Interior Secretary Ryan Zinke today announced a review of federal greater sage grouse conservation plans to determine in part if they are hindering energy production on public lands.
Zinke, who has been a vocal critic of the Obama-era sage grouse plans, will sign a secretarial order tomorrow to establish a review panel to look at both federal- and state-level efforts to protect the birds and possibly recommend significant changes to how they are managed.
"While we in the federal government have a responsibility under the Endangered Species Act to take action, we also want to be a good neighbor, a good partner and recognize that a lot of the state agencies and the work that has been done thus far are really the forefront of the efforts," Zinke said.
He added, "We just want to make sure first and foremost we work hand in hand with the states ... because no party that I know wants the sage grouse to be listed and no party that I know doesn't want a healthy population of the sage grouse out West."
But the review will also be conducted with an eye to the earlier Secretarial Order 3349, which aims to increase energy production on public lands.
Officials from three Interior agencies will be asked to identify plan provisions that may need to be adjusted or rescinded based on potential energy extraction and other development on public lands, the agency said in a statement.
"There have been some complaints by some of the governors that their ability to use federal lands — whether it's from oil and gas, recreation, timber, across the board — that some of the heavy-handedness on habitats don't allow for some of those uses, and they've come up with what they believe [are] innovative plans and workarounds," Zinke said.
The Interior and Agriculture departments finalized their greater sage grouse plans in 2015 — covering grouse habitat across 70 million acres in 10 Western states — including amendments and revisions to 98 Bureau of Land Management and Forest Service land-use plans.
The yearslong effort was an attempt by former Interior Secretary Sally Jewell and others to avoid a decision by the Fish and Wildlife Service to list the bird under the Endangered Species Act, a move seen as likely to stifle economic development in the affected states.
But Zinke, who has previously said that he prefers "state-driven solutions" for sage grouse, said the new review will consider "innovative ideas" such as whether captive breeding of the birds would be productive, as well as if the agencies could use alternate metrics for the animals, such as setting population targets by state and using unmanned aerial vehicles to conduct bird counts.

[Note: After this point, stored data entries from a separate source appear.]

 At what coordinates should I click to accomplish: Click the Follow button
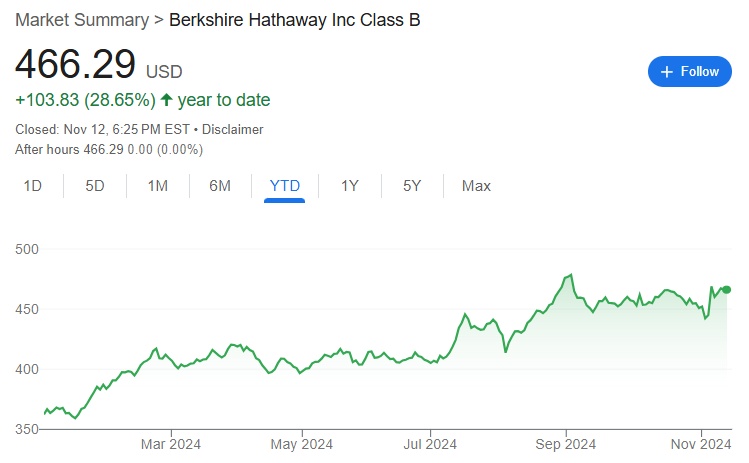click(x=691, y=71)
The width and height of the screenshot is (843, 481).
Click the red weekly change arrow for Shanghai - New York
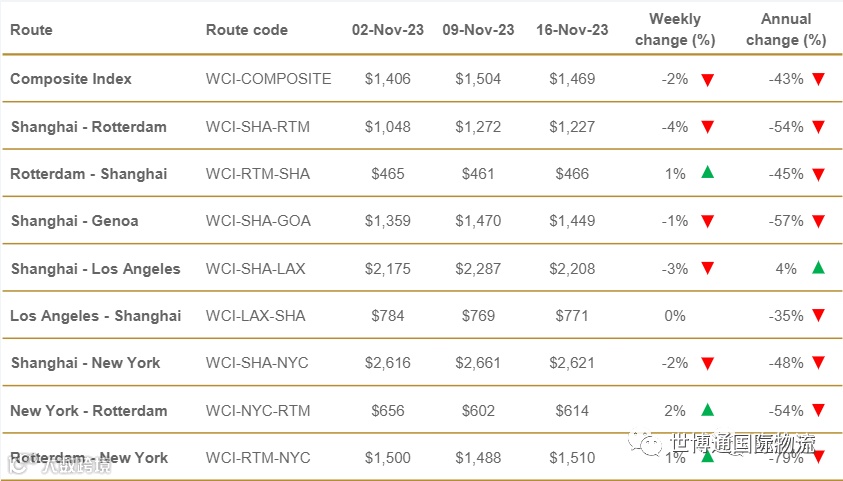[x=707, y=364]
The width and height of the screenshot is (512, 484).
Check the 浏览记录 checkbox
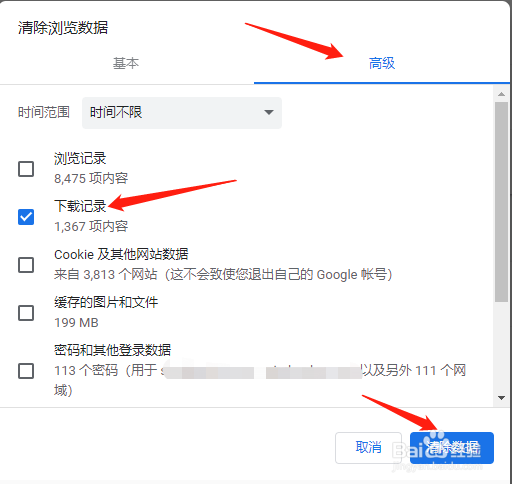[x=26, y=169]
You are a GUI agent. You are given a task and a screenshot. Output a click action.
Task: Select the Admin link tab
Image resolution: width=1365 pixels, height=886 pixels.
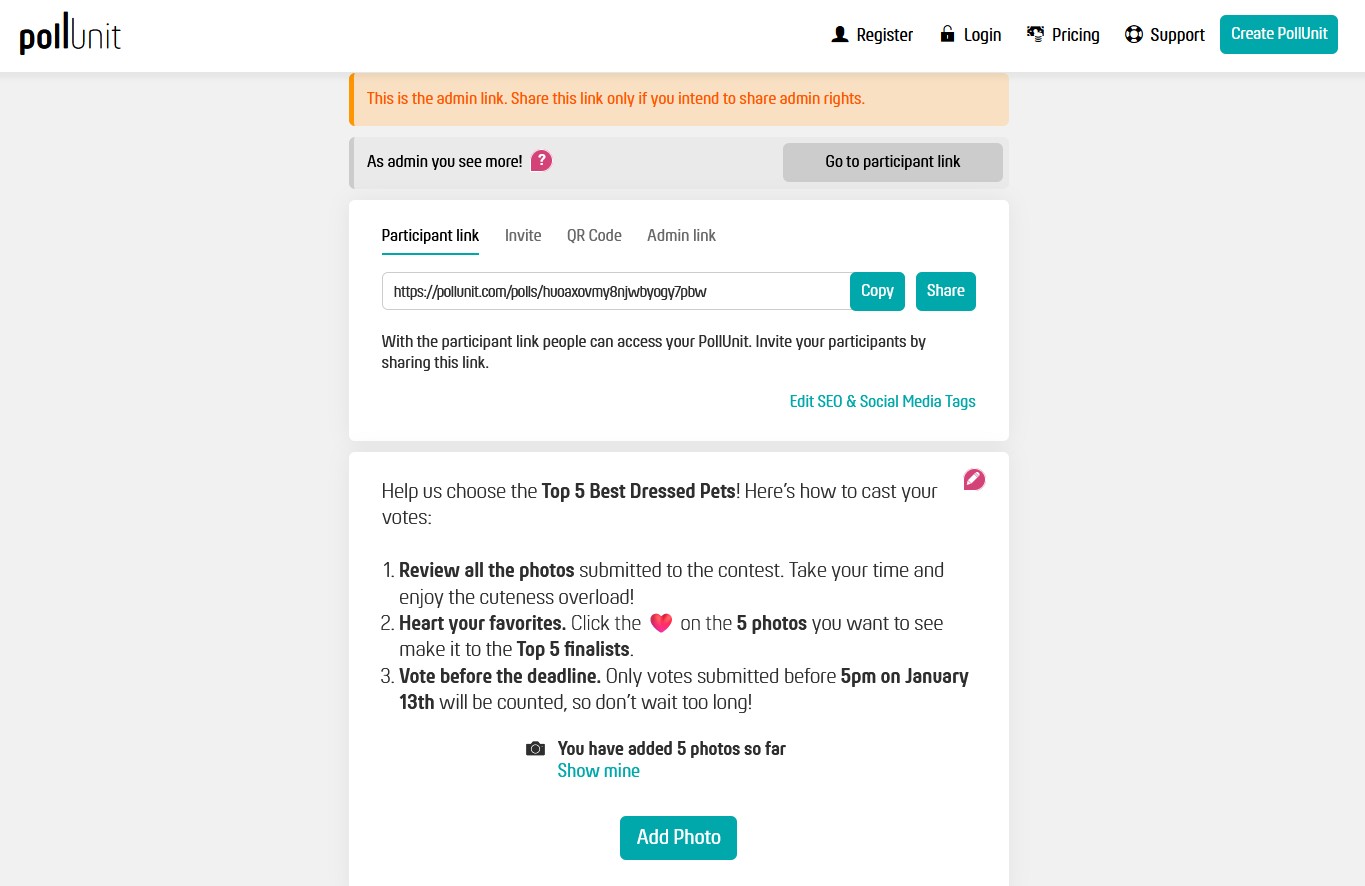[x=681, y=236]
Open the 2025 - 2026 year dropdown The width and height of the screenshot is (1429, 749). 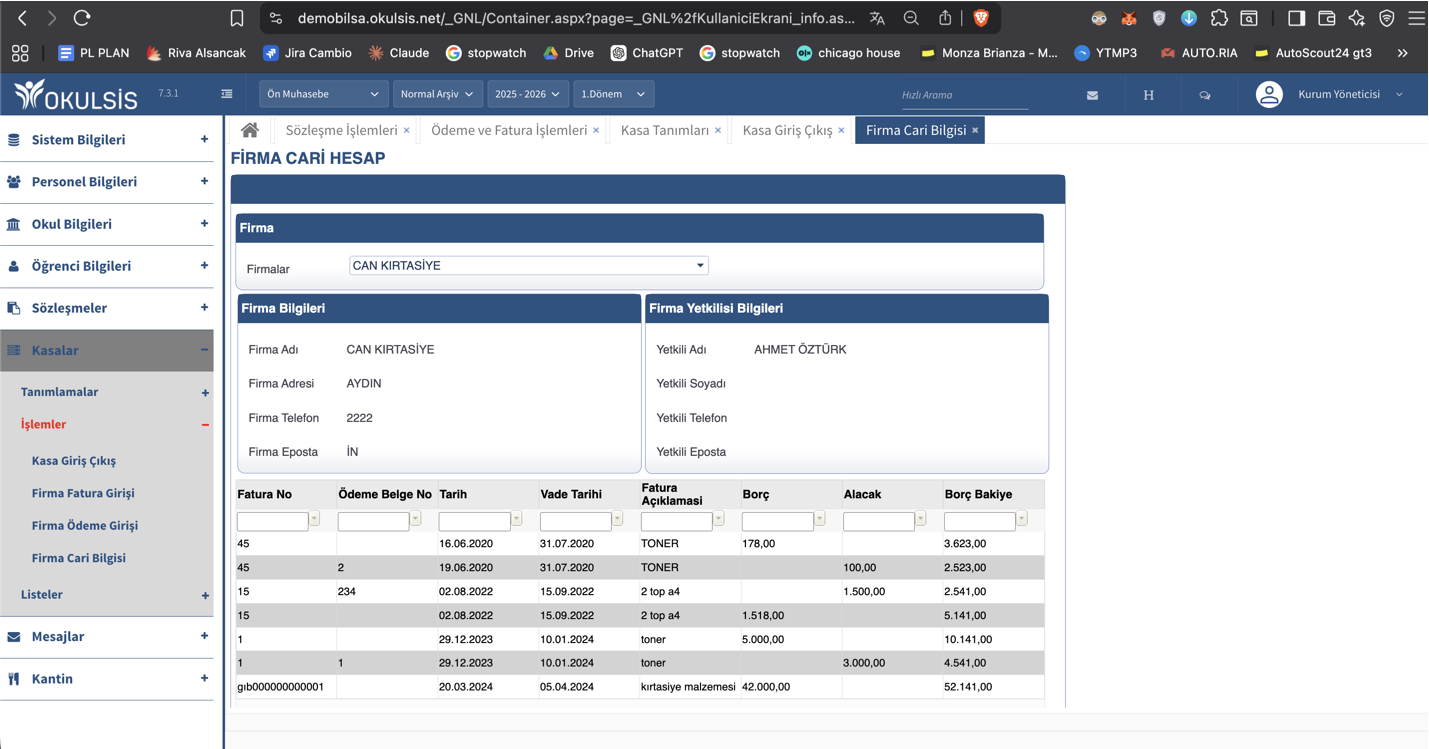[527, 94]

"This is a collaborative effort, the secretarial order does not change or alter existing work that has been done," Zinke said. He later added: "We're not going to ask the states to redo their plans but certainly give them the option to include more variables if we deem that appropriate."
The review team will include officials from BLM, FWS and the U.S. Geological Survey and will focus on what Interior called the "principal threats" to the bird's habitat, both invasive grasses and wildland fire.
Zinke said the team would be given 60 days to complete its review and then provide him with a summary and recommendations for any action the department should take.
Reopening any aspect of the sage grouse plan is expected to be a yearslong process — depending on public comment periods, reviews and legal challenges — potentially stretching beyond Trump's first term in office.